Friday, 22 de November de 2024 ISSN 1519-7670 - Ano 24 - nº 1315

A voz da impunidade

Está na Folha de S.Paulo desta segunda-feira (28/1) a frase que sintetiza a mistura perversa entre política e negócios no Brasil. A tal frase foi dita, segundo o jornal, pelo suplente de senador Édison Lobão Filho, do Partido Democratas, a respeito de uma dívida com o Banco do Nordeste, no valor de 5 milhões e meio de reais: ‘Estou pouco me lixando’.


Lobão Filho estava simplesmente vocalizando a idéia de impunidade que pode ser lida, todos os dias, em todos os jornais. Apenas nas edições de segunda-feira pode-se ler uma dezena de exemplos de criminosos, cúmplices e suspeitos que simplesmente ‘estão se lixando’ para as acusações que pesam contra eles.

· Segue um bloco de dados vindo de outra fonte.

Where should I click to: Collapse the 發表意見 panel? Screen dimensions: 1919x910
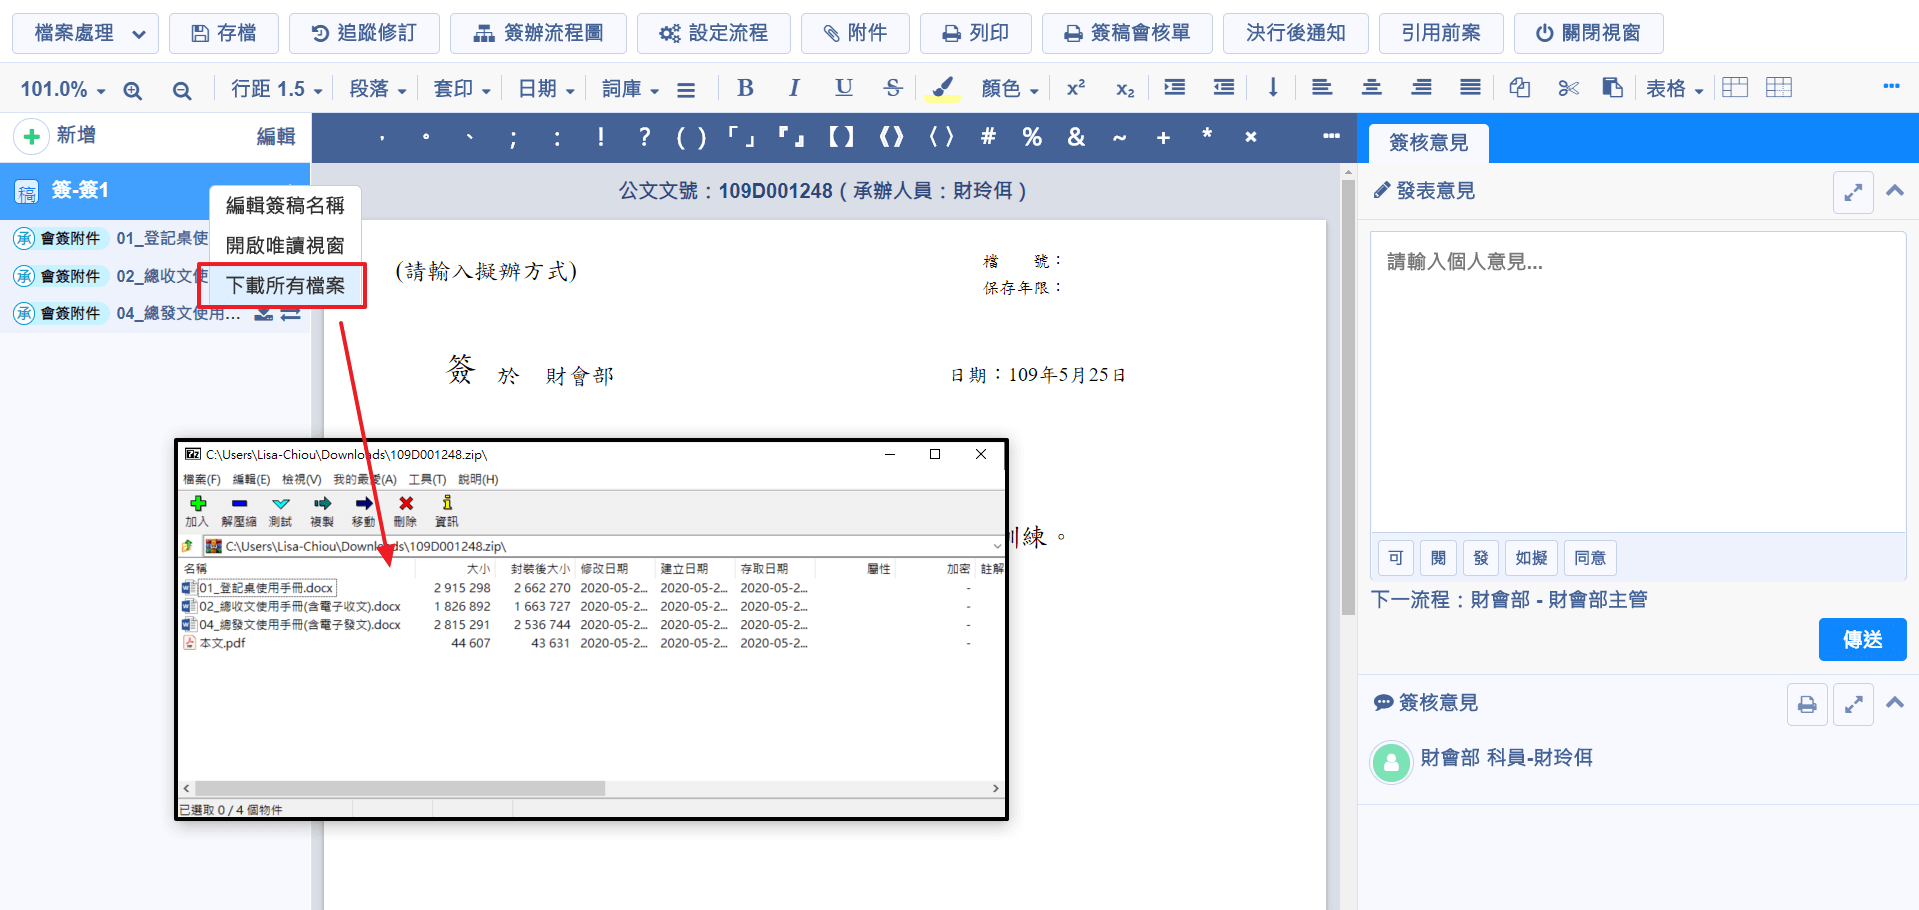1895,191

Estava ‘se lixando’, por exemplo, o ex-ditador da Indonésia Suharto, que morreu sem ser julgado por centenas de milhares de assassinatos e por corrupção. Da mesma forma ‘se lixam’ autoridades da Suíça, país onde Suharto e seus filhos supostamente esconderam 45 bilhões de dólares roubados de seu país. Também vem ‘se lixando’ para a Justiça o médico nazista Aribert Heim, conhecido como ‘Doutor Morte’, procurado desde 1962 por atrocidades cometidas em campos de concentração durante a Segunda Guerra Mundial.

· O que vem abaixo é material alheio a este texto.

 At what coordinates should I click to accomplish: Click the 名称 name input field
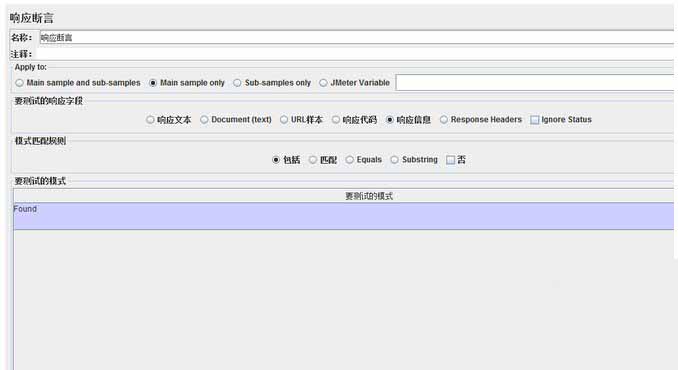[357, 38]
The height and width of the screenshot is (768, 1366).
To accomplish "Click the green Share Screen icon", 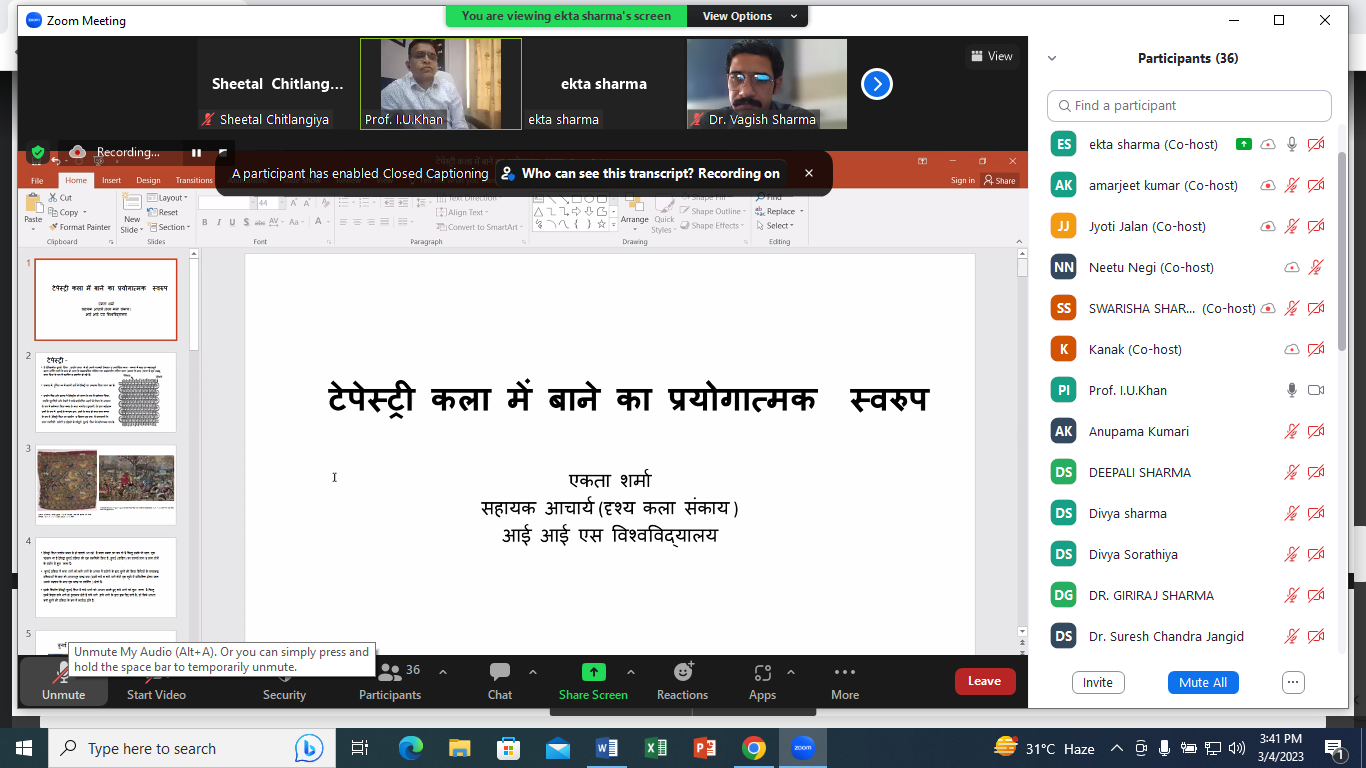I will tap(594, 673).
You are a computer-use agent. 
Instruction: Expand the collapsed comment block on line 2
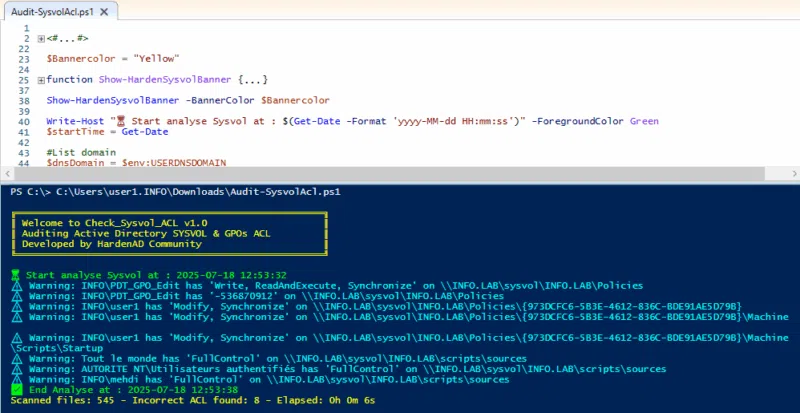[39, 38]
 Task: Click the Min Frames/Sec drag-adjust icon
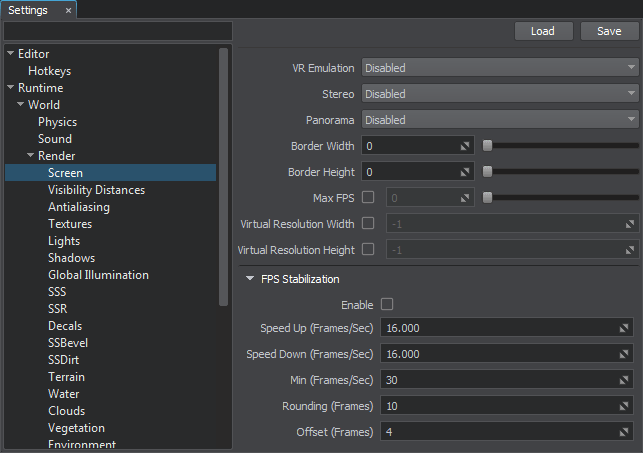point(624,380)
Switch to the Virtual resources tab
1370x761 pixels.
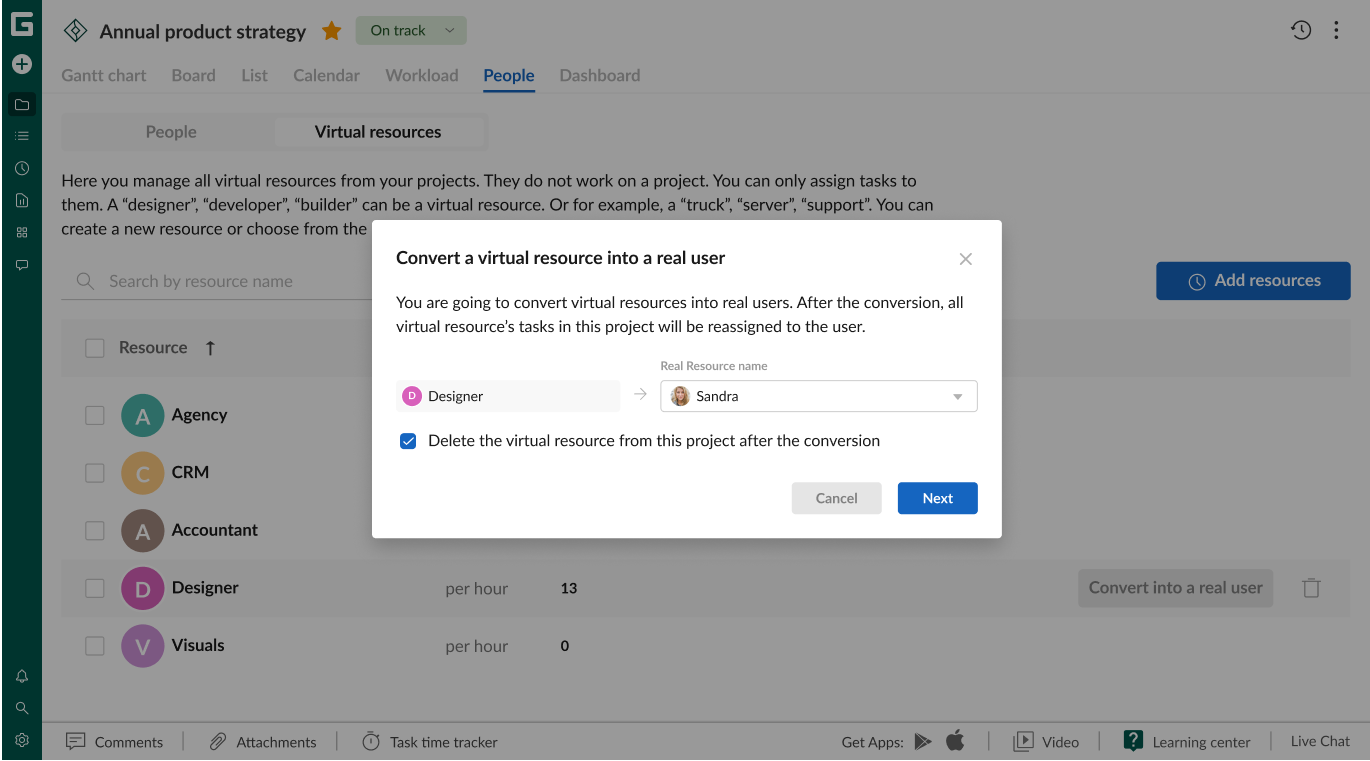coord(379,131)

Da mesma forma estão ‘se lixando’ os pecuaristas e plantadores de soja, apontados como responsáveis pelo crescimento do desmatamento da Amazônia, assim como o ex-tesoureiro do PT, Delúbio Soares, que manda recados através da imprensa à cúpula do partido, ameaçando espalhar a culpa pelos empréstimos bancários suspeitos que resultaram no escândalo chamado ‘mensalão’.

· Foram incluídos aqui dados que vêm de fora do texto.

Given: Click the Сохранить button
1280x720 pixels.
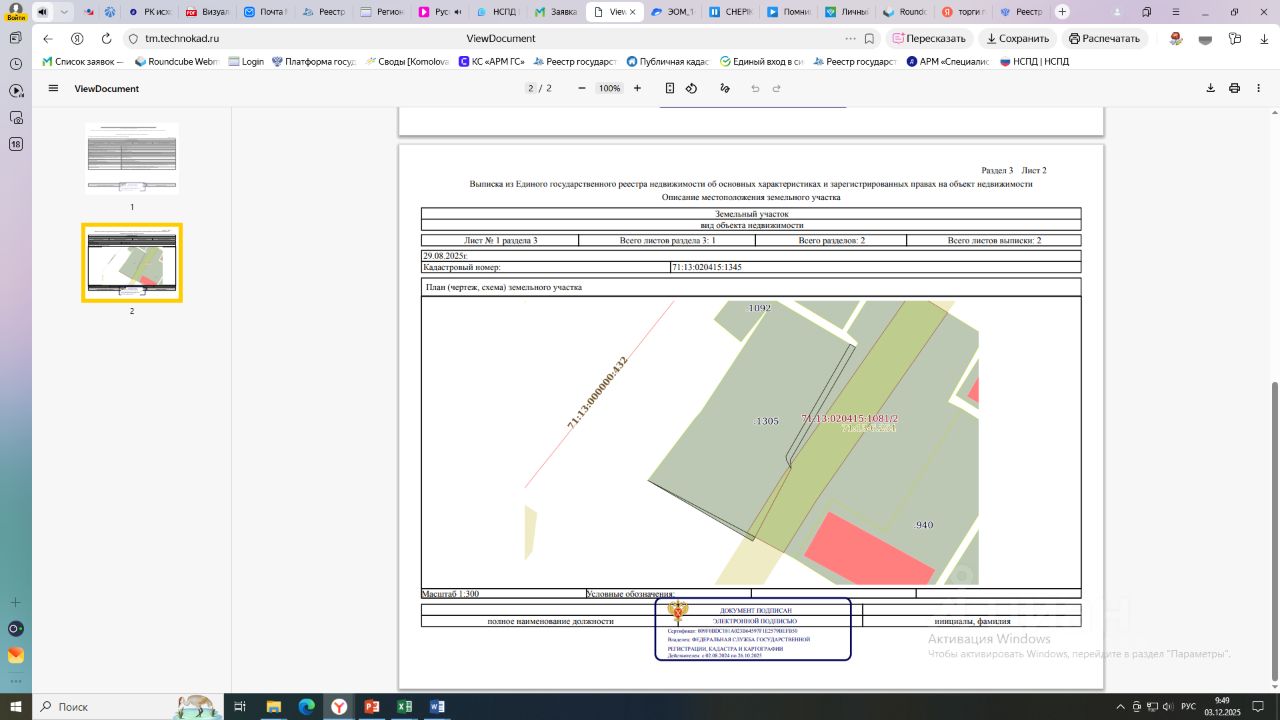Looking at the screenshot, I should click(1017, 38).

Finalmente, também devem estar ‘se lixando’ os suspeitos de haver assassinado o ex-presidente João Goulart.


Episódios isolados


Os jornais vêm publicando em conta-gotas informações creditadas a um ex-funcionário do serviço de inteligência do governo uruguaio, que diz ter participado de uma operação para envenenar o ex-presidente do Brasil. Mas não há sinais de avanço nas investigações. Nos jornais, o que se lê é apenas isso: declarações.


De certa forma, ao tratar cada um desses casos como episódios isolados, os jornais talvez estejam contribuindo para que culpados e suspeitos continuem pouco preocupados com a possibilidade de uma punição. Eles também devem estar ‘se lixando’ para o que diz a imprensa.